Two Fingers Up
Gina Donnelly and Séon Simpson
The MAC Belfast / Summerhall
There is a double-meaning in the title of this play, as it is both a celebration of female sexuality and an angry gesture to how this is portrayed in Northern Ireland, particularly to young girls—and, for that matter, boys.
Writers Donnelly and Simpson said, "we made this show because we were angry." However, while it does have a strong point to make, it isn't just an angry play—it's a lot more fun than that.
It begins with a film montage (made by Gavin Peden) of images and news clips about anti-abortion protests, mother and baby home scandal, violence against women and a Christian sex education video, issues which aren't dealt with directly again until a brief mention at the end, although they feed into the main theme. This cuts suddenly to a basic black-box set containing just three chairs and the three actors—Orla Graham, Shannon Wilkinson and Sarah Reid—who tell the story and portray all the characters.
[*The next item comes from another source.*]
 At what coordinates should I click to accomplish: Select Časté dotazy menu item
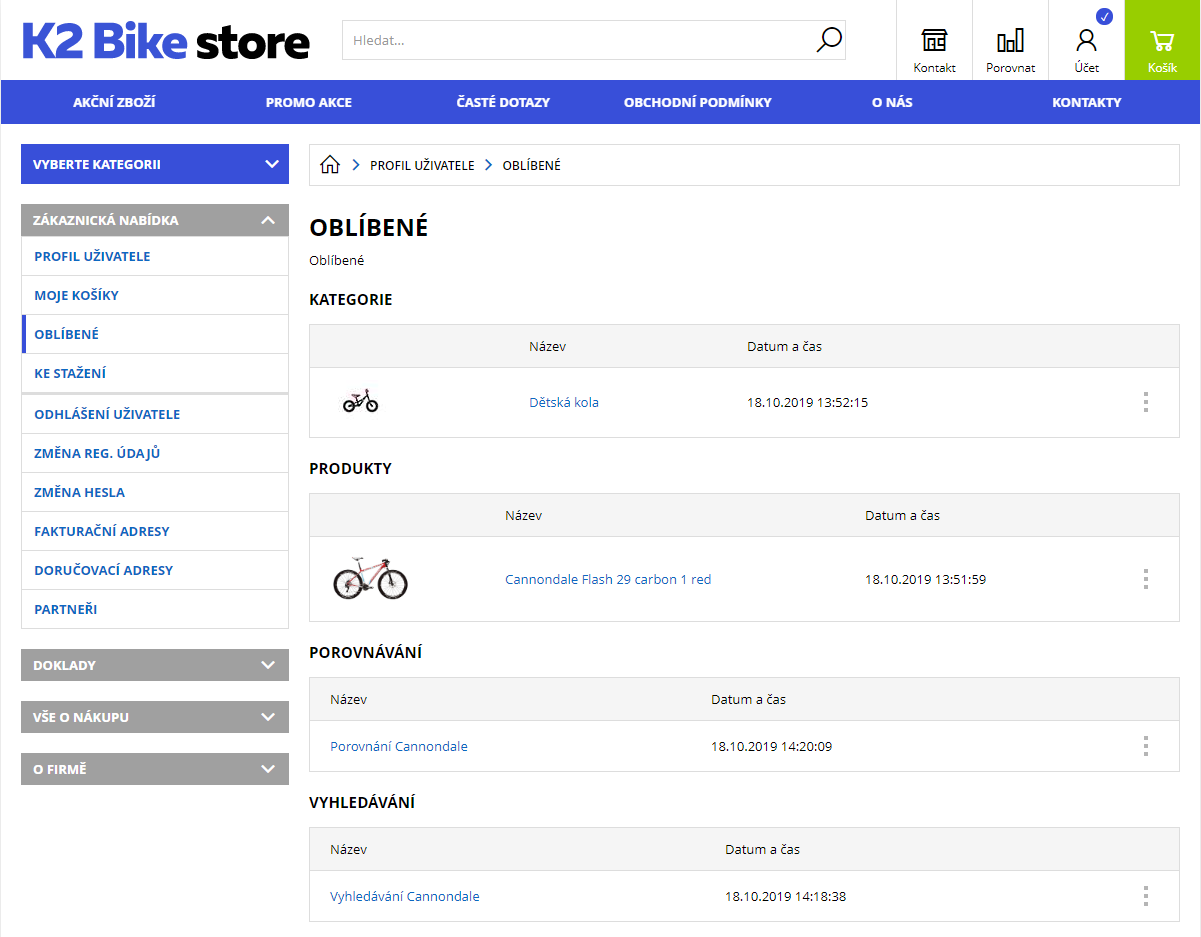[503, 102]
It's a coming of age tale for young girls in Northern Ireland, from bewilderment about how adult female relatives spoke about men on the telly, to echoing older girls referring to some men as a 'ride' without really knowing what they meant to 'The Talk', when girls were told about periods, but any questions they had were dismissed and boys were excluded.
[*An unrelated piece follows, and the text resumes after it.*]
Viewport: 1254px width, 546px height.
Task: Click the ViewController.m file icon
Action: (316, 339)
When adolescence hit, official sex education came courtesy of Christian groups who preach only abstinence and reproduction was taught through plants, so of course they had to find their own way of answering the real questions that were burning inside them, initially on the Internet, then through an uncomfortable experience in the cinema with a boy who had allegedly been with lots of girls before but still didn't seem to know what to do, then finally discovering what all the fuss was about after taking matters into their own hands and exploring their own bodies. Finally, a visit to Ann Summers proved more enlightening than any of the sex education they had been subjected to.
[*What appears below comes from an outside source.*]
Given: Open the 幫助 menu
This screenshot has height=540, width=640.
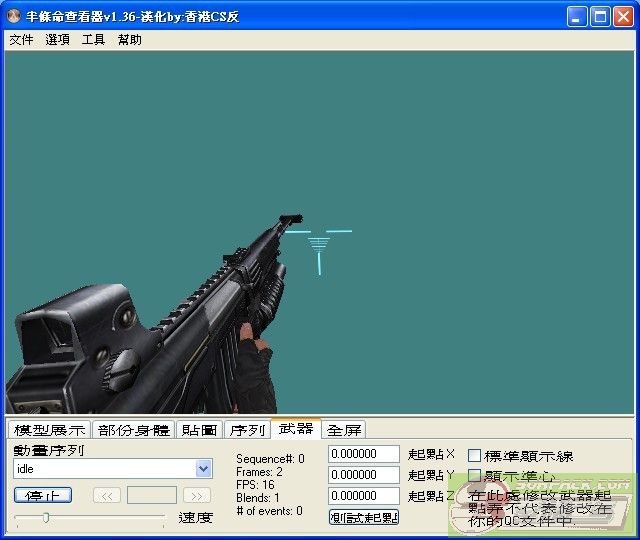Looking at the screenshot, I should [129, 40].
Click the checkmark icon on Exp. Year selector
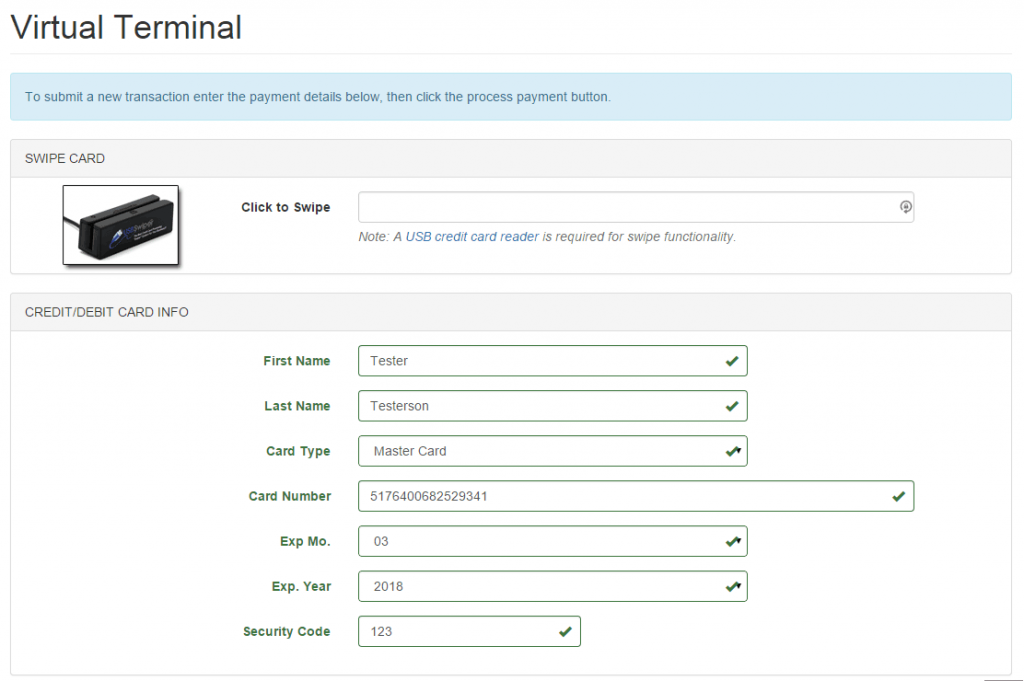This screenshot has width=1024, height=681. 729,586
The piece is lively and funny throughout and performed with a great deal of energy by the trio. A lot of the experiences of growing up and sexual curiosity are universal, but some, especially the kind of sex education that they dismiss as useless and possibly dangerous, are particular to Northern Ireland and so would mean more to a home audience than to me.
While it largely works on film, it is the kind of show that would be lifted considerably by the responses of a live audience. The sound levels are quite variable; some parts are very quiet, and I'm sure I missed a few story points because of this.
I would imagine watching this while sitting in a packed auditorium in Belfast would be a completely different experience, as it manages to combine lively comedy with a serious message that is still especially relevant in its home nation.